-- WORK TO COMPLETE --
Without pictures, repeat the lines of the entries from the one containing "Select the Place of Origin label" through the last, both ends included, and nothing else.

━━━ MATERIAL FOR THIS EXERCISE ━━━

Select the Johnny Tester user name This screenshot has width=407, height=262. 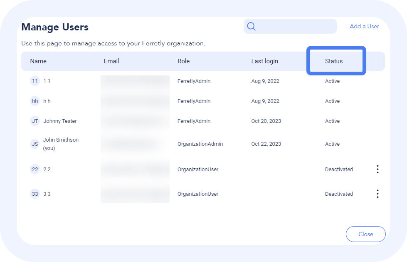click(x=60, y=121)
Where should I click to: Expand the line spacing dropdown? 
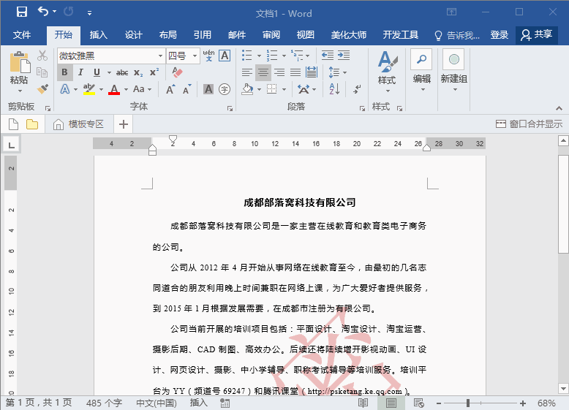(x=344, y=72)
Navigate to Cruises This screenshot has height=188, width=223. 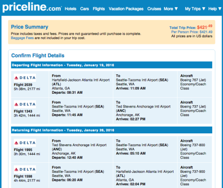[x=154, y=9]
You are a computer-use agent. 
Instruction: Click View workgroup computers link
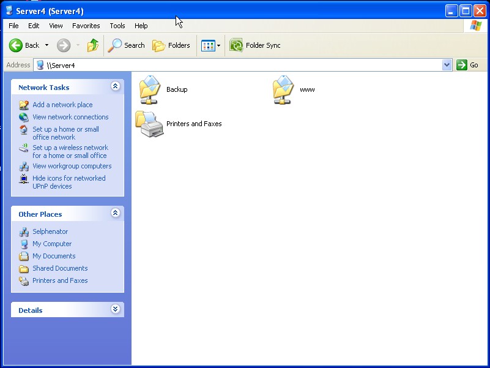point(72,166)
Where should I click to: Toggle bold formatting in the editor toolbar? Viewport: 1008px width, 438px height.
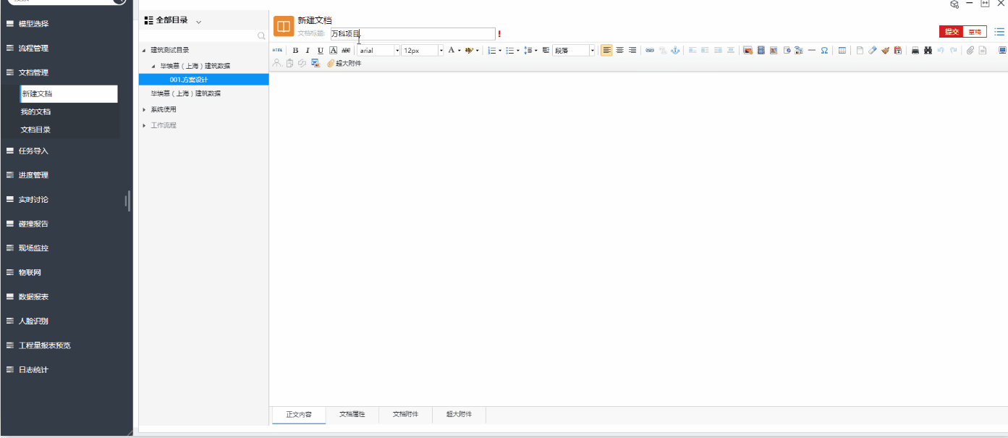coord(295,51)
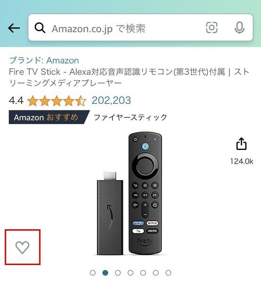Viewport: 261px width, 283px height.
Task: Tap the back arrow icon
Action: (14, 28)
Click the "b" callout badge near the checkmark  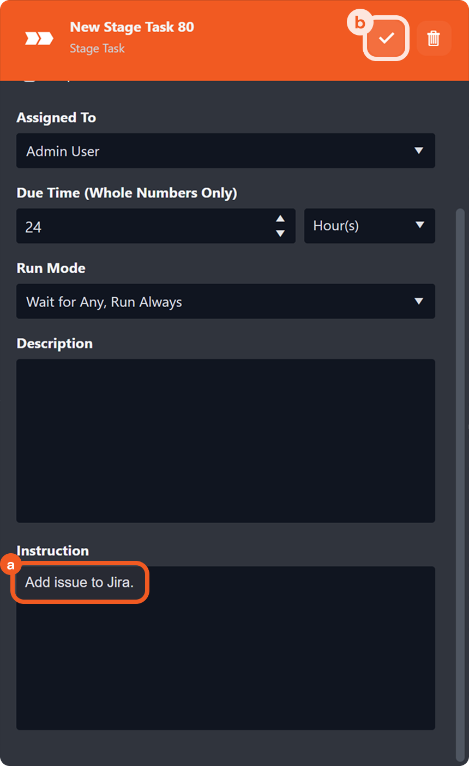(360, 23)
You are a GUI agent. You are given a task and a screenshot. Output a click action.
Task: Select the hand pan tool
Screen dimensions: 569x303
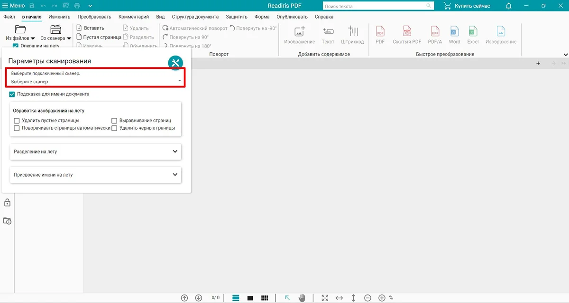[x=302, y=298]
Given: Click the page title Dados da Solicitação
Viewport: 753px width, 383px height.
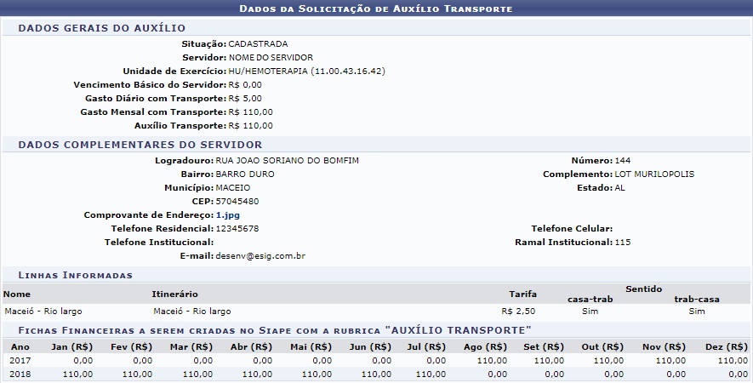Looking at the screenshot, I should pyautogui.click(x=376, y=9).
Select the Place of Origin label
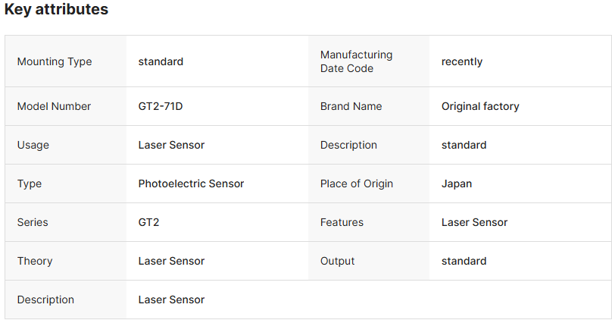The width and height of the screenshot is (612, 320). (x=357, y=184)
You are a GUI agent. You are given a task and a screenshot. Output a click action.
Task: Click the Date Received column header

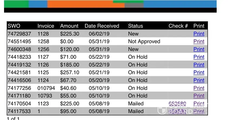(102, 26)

━━━

-- YOUR SOLUTION --
Select the Place of Origin label
The width and height of the screenshot is (612, 320). (x=357, y=184)
You are a GUI agent. You are given a task and a screenshot. Output a click action.
Task: Click the Date Received column header

(102, 26)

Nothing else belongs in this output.